* **Task to complete**
With the string "computer" as the filter, copy each matching line from the records.

* **Records provided**
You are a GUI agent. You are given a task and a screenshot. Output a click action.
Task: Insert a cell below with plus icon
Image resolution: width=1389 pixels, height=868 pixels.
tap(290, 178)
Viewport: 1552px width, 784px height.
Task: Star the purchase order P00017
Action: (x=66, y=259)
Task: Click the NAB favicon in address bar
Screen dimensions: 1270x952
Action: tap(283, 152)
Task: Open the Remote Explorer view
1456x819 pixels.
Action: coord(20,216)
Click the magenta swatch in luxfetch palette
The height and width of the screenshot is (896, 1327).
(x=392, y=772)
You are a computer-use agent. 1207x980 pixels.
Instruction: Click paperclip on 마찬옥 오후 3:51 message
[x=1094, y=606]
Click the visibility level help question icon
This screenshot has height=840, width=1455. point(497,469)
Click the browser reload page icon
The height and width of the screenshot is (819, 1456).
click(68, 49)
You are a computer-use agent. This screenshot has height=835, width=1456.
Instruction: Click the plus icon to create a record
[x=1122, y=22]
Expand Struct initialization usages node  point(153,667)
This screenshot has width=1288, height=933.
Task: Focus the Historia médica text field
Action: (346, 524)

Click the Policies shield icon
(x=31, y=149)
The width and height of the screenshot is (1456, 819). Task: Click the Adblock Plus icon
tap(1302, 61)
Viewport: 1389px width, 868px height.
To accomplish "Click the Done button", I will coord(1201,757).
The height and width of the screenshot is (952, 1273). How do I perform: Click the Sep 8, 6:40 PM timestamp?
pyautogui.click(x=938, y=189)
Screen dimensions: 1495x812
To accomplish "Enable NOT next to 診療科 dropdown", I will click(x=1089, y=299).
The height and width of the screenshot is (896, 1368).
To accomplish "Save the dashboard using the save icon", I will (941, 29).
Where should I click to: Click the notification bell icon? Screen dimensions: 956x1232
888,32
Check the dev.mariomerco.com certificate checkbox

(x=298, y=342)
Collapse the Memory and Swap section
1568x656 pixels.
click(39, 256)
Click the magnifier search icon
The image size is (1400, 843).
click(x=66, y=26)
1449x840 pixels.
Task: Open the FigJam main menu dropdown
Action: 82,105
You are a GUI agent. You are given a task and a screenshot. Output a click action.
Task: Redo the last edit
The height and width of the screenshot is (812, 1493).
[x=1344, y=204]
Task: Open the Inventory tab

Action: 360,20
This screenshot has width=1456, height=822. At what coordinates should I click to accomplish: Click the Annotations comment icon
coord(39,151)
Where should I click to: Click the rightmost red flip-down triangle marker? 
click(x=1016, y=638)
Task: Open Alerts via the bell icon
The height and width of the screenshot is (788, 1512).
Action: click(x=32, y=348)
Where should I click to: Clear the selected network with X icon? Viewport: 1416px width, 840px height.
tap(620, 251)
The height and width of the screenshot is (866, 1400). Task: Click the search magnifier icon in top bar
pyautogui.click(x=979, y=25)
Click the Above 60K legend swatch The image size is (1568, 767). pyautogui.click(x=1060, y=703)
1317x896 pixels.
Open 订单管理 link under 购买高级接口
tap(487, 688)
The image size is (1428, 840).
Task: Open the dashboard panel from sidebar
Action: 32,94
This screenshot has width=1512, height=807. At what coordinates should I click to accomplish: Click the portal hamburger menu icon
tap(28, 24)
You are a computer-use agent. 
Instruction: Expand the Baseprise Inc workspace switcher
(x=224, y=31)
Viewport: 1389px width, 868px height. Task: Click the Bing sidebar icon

* **Answer box**
You are a computer-use agent. 1207x980 pixels.
You are a computer-use agent. This screenshot has height=835, width=1456.
You are a computer-use agent. 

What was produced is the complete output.